Eduaksi | 2023-02-17 15:39:48

Lebih dari 80% dari total keseluruhan warga negara Timor Leste menggantungkan hidupnya pada ekonomi subsisten pedesaan dan perempuan sangat jarang terlibat dalam kekuasaan karena mayoritas etnis menggunakan sistem yang patrilineal. Peran perempuan terbatas karena mendapatkan peran di rumah tangga saja. Angka kematian ibu yang melahirkan juga tinggi karena akses yang dimiliki perempuan sangat terbatas.

Foto Bendera Timor Leste (www.wikipedia.org)

Untuk melibatkan perempuan ke dalam perang melawan kolonialisme dan diskriminasi terhadap perempuan di Timor Leste, dibentuklah Organisasi Populer Perempuan Timor atau yang biasa disingkat OPMT. Ketika masa perlawanan kepada Indonesia, anggota OPMT menanam sayur untuk makanan pejuang kemerdekaan dan membantu merawat prajurit yang terluka. Perempuan juga mempertaruhkan nyawa mereka dengan berani bertindak sebagai mata-mata untuk membantu memperjuangkan kemerdekaan negaranya. Namun meskipun ikut berpartisipasi aktif dalam memperjuangkan kemerdekaannya, kontribusi perempuan masih belum diakui karena tidak ada seorang pun perempuan yang masuk ke dalam daftar mantan kombatan FALINTIL untuk laporan kepada presiden pada tahun 2003. Hal ini membuat para perempuan tidak bisa mendapatkan hak sosial dan ekonomi sebagai veteran pejuang kemerdekaan.

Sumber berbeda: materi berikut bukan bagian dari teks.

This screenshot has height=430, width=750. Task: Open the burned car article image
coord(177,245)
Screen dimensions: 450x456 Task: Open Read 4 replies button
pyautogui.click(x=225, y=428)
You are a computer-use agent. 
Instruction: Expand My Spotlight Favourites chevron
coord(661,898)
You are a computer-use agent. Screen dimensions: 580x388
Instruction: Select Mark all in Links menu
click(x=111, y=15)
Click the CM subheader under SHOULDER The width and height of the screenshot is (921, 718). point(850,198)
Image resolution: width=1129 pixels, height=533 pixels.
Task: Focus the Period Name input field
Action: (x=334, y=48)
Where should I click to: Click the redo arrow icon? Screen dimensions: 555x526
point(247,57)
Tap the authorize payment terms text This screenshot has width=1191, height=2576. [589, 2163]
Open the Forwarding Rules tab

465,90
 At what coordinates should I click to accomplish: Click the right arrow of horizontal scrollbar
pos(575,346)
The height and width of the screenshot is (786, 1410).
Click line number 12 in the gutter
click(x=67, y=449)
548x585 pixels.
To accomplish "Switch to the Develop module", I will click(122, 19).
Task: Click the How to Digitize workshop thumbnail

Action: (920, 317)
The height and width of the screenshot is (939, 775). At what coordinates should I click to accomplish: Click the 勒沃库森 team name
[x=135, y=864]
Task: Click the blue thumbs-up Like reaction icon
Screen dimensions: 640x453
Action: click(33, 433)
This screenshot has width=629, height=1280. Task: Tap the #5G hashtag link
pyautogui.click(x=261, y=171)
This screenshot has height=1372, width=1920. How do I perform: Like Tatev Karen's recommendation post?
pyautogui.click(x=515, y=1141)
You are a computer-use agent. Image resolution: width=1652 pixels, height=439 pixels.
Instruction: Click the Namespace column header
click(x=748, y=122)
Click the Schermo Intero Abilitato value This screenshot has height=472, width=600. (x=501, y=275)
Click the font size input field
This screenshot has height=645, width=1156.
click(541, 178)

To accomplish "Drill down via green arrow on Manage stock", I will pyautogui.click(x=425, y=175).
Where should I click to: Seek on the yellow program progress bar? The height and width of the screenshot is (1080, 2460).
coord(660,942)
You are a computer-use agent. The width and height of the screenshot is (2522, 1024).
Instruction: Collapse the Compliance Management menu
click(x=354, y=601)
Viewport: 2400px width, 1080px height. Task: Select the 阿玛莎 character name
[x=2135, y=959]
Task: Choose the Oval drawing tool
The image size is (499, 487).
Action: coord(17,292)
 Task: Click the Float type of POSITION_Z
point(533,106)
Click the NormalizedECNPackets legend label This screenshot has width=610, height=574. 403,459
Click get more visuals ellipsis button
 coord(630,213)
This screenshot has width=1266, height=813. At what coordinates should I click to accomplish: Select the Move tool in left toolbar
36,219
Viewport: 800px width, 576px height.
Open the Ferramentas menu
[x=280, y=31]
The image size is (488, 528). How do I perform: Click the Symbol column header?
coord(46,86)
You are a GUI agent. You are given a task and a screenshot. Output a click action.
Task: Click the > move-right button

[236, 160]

Diperkirakan sebanyak puluhan ribu perempuan di Timor Leste mengalami pelecehan, penganiayaan, pemerkosaan, bahkan pembunuhan yang dilakukan oleh tantara Indonesia karena mereka dicurigai aktif dalam perlawanan. Banyak juga laporan anak perempuan yang menjadi korban pelecehan seksual dan dengan terpaksa harus membesarkan dan merawat anak-anak yang lahir dari perkosaan. Pernikahan sebagai salah satu bentuk intimidasi juga kerap kali terjadi untuk mencegah para perempuan melakukan balas dendam terhadap keluarga mereka. Selain itu, pada tahun 1982 terdapat dua bangunan di daerah Baucau dekat barak militer yang digunakan sebagai tempat perempuan-perempuan yang dipaksa melayani kebutuhan seks TNI di Timor Leste (www.pecsekretariat.multiply.com).

UNTAET adalah operasi pemelihara perdamaian PBB pertama yang mempunyai Gender Affairs Unit (GAU) yang menangani masalah kesetaraan gender. Didirikan pada bulan April 2000, GAU berkedudukan di Kantor Perwakilan SRSG yang bertanggung jawab atas tugas pemerintahan dan administrasi publik. GAU dipimpin oleh seorang spesialis kesetaraan gender senior dengan empat staf internasional dengan keahlian gender dan di bidang lain yang relevan. GAU bekerja dalam kerangka CEDAW, ECOSOC Agreed Conclusion 1997/2, BPFA 1995, dan the Secretary-General’s Directive tentang gender mainstrem dalam kesatuan PBB.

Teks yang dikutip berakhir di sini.